The United Nations considers single use plastics a planetary crisis. Like cigarettes, there should be warning signs on the label of plastic containers that indicate its mortality and toxicity to marine life if the product is not disposed of properly. Unfortunately, there is no such warning for consumers. To the defense of Coca Cola, they insist their products are designed to be fully recycled, and they plan to use 50% recycled plastic material by 2030. But are plastic manufacturers monitoring or studying the recycling behavior of their product consumers? They are not. The far majority to do not recycle. According to NPR, since the 1970s the plastics industry has backed recycling programs to buttress its public image.

Coca Cola and other plastic beverage companies have gotten away with shifting the recycling responsibility to the consumer—even if the region lacks recycling infrastructure to handle recyclables. Lower-income countries, primarily in Southeast Asia, are now overwhelmed by the volume of plastic waste from imports. Sailing through Vanuatu and Solomon Islands, I could find Coca Cola plastic bottles in shop shelves of the most primitive communities and littered on their beaches. There was definitely no recycling options there. Coca Cola is presently running a pilot project in Atlanta to deepen recycling infrastructure. I appreciate the effort, but who is going to engage the rest of the planet in a paradigm shift to view plastic bottles as a resource instead of waste? Who is responsible for getting the plastics industry more involved in the end-of-life disposition of their products? No one.

Plastic recycling is *broken* and a failure across America and the entire planet. In developed countries that offer recycling collection, few consumers realize that China no longer accepts and recycles the world’s plastic. Even if you put your plastics in the recycling bin, that doesn’t mean it will get recycled. Less than 9% of plastics gets recycled—mostly downcycled into lower grade plastic products. China’s National Sword policy, enacted in January 2018, banned the import of most plastics and other materials headed for that nation’s recycling processors, which had handled nearly half of the world’s recyclable waste for the past quarter century.
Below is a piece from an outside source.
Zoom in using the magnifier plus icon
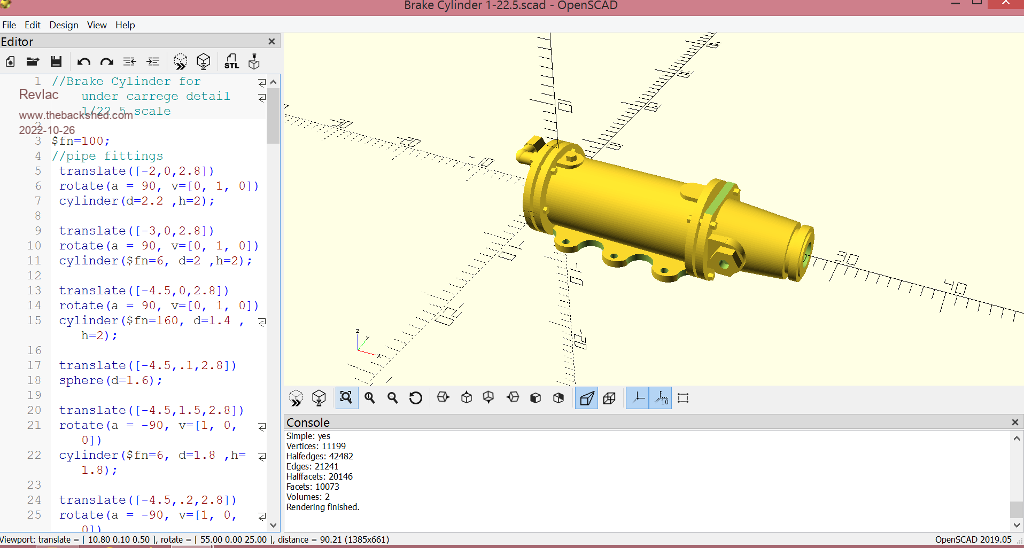 [x=370, y=398]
The move was an effort to halt a deluge of soiled and contaminated materials that was overwhelming Chinese processing facilities and leaving the country with yet another environmental problem—and this one not of its own making.

Now that the collect-sort-export model no longer works, what are the primary plastic polluters (Coca Cola, Nestle, Pepsi) doing about it? A group of plastic industry and trade groups sent a letter to House Speaker Nancy Pelosi on April 16, 2020 asking Congress to allocate $1 billion to municipal and state recycling infrastructure in the next pandemic stimulus bill. Of all the businesses that don’t need stimulus assistance and should be paying for the recycling infrastructure on the planet—its the plastic industry. Shifting responsibility to governments, taxpayers, and consumers isn’t effective, nor is it helping the ocean.
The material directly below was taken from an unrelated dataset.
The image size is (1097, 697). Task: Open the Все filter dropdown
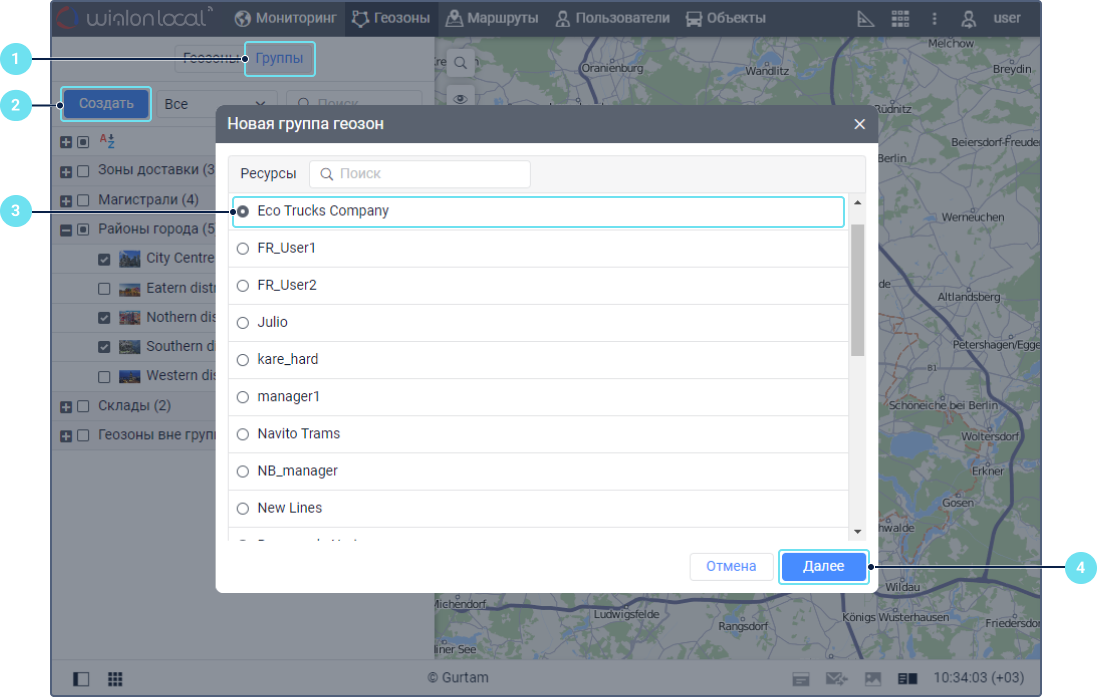click(x=216, y=104)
Despite the broken-ness of plastic disposal, there are positive solutions beginning to tackle the sea of plastic waste. I appreciate the wildlife-friendly ocean cleanup devices being used to absorb waste in harbors and at river mouths to prevent ocean plastic. Britain is planning to tax manufacturers of plastic packaging with less than 30 percent recycled materials. And Norway recently adopted a system in which makers of single-use plastic bottles pay an “environmental levy” that declines as the return rate for their products rises. The bottles must be designed for easy recycling, with no toxic additives, only clear or blue color, and water-soluble labels.
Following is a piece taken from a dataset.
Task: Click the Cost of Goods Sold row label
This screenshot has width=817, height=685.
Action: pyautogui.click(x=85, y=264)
Ultimately the true solution to ocean plastic isn’t relying on cleanup or taxing. The prevention of ocean plastic requires an entire planetary paradigm shift from a make-use-disposal culture to a make-reuse-repurpose-recycle culture. Plastics should be labeled as detrimental to the ocean health. Manufacturers should be held accountable for product stewardship, social-environmental governance of their products life cycle, educating their consumers, and not selling recyclable products in places with no recycling infrastructure.  We certainly have a long way to go, but for the sake of ocean health, I hope we can get there sooner than later.